***** Data to use

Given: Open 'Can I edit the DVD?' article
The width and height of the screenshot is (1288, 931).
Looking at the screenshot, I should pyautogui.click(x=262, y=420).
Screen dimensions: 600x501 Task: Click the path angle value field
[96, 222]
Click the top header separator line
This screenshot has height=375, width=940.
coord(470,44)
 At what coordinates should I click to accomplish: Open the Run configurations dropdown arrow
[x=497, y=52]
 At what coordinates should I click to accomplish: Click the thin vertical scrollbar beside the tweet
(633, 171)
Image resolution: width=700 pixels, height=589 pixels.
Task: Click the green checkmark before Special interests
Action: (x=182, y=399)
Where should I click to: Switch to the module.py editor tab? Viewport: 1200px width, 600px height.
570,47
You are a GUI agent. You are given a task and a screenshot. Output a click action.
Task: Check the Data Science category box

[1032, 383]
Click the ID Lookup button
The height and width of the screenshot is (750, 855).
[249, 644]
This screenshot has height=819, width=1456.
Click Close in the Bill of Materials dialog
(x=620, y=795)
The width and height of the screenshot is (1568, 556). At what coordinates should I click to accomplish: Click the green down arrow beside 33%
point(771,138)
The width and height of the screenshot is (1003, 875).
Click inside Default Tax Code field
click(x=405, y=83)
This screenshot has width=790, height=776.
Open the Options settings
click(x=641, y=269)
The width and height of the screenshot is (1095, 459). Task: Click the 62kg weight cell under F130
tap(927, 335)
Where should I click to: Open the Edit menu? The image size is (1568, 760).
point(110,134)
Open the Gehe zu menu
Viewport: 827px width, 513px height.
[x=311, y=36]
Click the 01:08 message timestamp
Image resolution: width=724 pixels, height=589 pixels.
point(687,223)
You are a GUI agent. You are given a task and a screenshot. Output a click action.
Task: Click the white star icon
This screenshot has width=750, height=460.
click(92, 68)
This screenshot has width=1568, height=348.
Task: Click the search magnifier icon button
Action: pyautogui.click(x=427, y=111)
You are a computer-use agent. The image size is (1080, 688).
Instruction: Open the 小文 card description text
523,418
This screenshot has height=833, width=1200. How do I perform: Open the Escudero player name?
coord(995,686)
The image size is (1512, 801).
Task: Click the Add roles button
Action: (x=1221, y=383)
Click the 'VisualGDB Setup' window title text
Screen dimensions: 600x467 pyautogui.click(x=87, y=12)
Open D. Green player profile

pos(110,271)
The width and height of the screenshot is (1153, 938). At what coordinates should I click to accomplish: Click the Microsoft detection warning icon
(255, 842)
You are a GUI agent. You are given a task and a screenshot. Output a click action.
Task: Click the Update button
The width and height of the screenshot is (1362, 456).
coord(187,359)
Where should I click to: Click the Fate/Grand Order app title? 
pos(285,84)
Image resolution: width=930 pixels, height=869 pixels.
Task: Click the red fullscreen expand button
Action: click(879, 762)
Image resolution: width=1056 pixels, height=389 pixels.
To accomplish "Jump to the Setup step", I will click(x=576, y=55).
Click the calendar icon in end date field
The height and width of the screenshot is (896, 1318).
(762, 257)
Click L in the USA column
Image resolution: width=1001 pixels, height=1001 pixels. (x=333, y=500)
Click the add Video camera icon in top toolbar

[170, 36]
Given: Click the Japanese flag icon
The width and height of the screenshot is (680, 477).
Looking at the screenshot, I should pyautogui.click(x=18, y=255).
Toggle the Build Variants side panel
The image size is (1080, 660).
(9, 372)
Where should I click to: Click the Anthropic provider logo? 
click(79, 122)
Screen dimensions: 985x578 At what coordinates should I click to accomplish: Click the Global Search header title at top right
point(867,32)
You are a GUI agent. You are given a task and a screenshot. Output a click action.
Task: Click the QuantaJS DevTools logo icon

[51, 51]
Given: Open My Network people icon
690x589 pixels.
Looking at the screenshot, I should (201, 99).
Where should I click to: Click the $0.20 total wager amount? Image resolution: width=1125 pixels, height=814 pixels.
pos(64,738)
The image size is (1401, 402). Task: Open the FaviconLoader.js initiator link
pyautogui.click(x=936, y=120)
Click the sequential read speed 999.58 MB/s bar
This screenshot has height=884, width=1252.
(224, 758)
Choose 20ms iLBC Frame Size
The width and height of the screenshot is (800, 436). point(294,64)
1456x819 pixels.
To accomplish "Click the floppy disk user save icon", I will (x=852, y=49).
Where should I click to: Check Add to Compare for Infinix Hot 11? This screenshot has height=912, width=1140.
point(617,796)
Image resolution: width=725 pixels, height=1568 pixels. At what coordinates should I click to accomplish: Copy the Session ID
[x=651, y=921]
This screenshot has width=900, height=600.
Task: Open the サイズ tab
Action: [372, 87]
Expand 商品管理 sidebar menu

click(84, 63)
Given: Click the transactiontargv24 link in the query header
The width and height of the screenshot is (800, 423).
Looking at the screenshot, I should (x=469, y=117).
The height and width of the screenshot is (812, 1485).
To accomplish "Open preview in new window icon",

**********

▶ _Task prompt_:
Copy the records above exactly, starting with the line containing "At what coordinates should I click to accomplish: Open" and going on through the line containing "Action: (x=182, y=399)".

▶ _Correct answer_:
 At what coordinates should I click to accomplish: Open the Run configurations dropdown arrow
[x=497, y=52]
 At what coordinates should I click to accomplish: Click the thin vertical scrollbar beside the tweet
(633, 171)
Image resolution: width=700 pixels, height=589 pixels.
Task: Click the green checkmark before Special interests
Action: (x=182, y=399)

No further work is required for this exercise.